State Bar of South Dakota

Ethics Opinion 94-1

February 10, 1994


Attorney is a part-time state’s attorney in South Dakota. In March of 1992, two vehicles were involved in an accident. The drivers of each vehicle were minors and each driver received citations which were referred to the court probation officer for informal adjustment.

Vehicle one was owned by that driver’s parents. Vehicle two was owned by the parents of one of the passengers in vehicle two. There were two additional passengers in vehicle two who were severely injured in the accident. These two passengers and their parents have been negotiating a settlement with the insurance company relating to damages they incurred in the accident. The focus of the negotiation has been on the issue of damages and not on issues relating to liability. The two injured passengers and their parents have requested attorney’s assistance.

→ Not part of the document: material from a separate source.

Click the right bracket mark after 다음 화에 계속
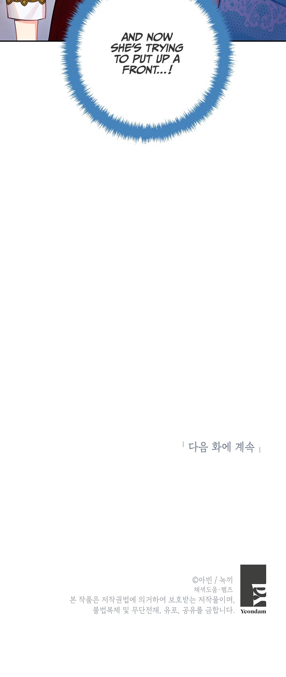Image resolution: width=286 pixels, height=677 pixels. coord(259,450)
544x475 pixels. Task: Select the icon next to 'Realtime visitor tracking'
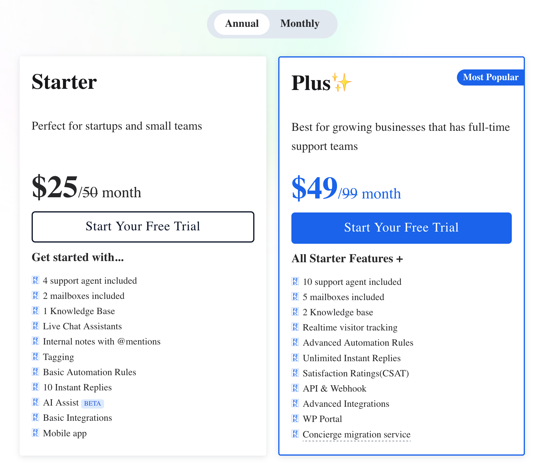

Based upon this factual scenario, you have asked this Committee whether or not the attorney may represent the clients in their settlement and possible suit relating to this matter.


In responding to your request, this Committee has assumed that the part-time state’s attorney referred to was the state’s attorney who primarily dealt with the two drivers’ citations and has information concerning the two drivers’ citations that was obtained in his capacity as part-time state’s attorney. Assuming that to be true, it is the opinion of this Committee that the attorney may not represent the two passengers in their settlement and/or suit against the drivers. Rule 1.11(b) provides:

Except as law may otherwise expressly permit, a lawyer having information that the lawyer knows is confidential government information about a person acquired when the lawyer was a public officer or employee, may not represent a private client whose interests are adverse to that person in a matter in which the information could be used to the material disadvantage of that person.

No lawyer in a firm with which that lawyer is associated may knowingly undertake or continue representation in such a matter unless:

(1)    the disqualified lawyer is screened from any participation in the matter and is apportioned no part of the fee therefrom; and

(2)    written notice is promptly given to the adverse party to enable that person to ascertain compliance with the provisions of this rule.

Rule 1.11(e) defines “confidential government information” as follows:

As used in this Rule, the term “confidential government information” means information which has been obtained under governmental authority and which, at the time this rule is applied, the government is prohibited by law from disclosing to the public or has a legal privilege not to disclose, and which is not otherwise available to the public.

It is the opinion of this Committee that based upon the facts recited above, the attorney has obtained confidential government information about the minor drivers of the two vehicles acquired when the attorney was acting as a part-time state’s attorney and may not represent a private client in a matter adverse to those two minor drivers because the information would be used to the material disadvantage of the two minor drivers.

Further, the South Dakota Supreme Court’s decision in State v. Basham, 170 NW2d 238 (SD 1969) and SDCL 7-16-18 and 7-16-19.1 would also appear to prohibit attorney’s representation of the two injured passengers in this matter.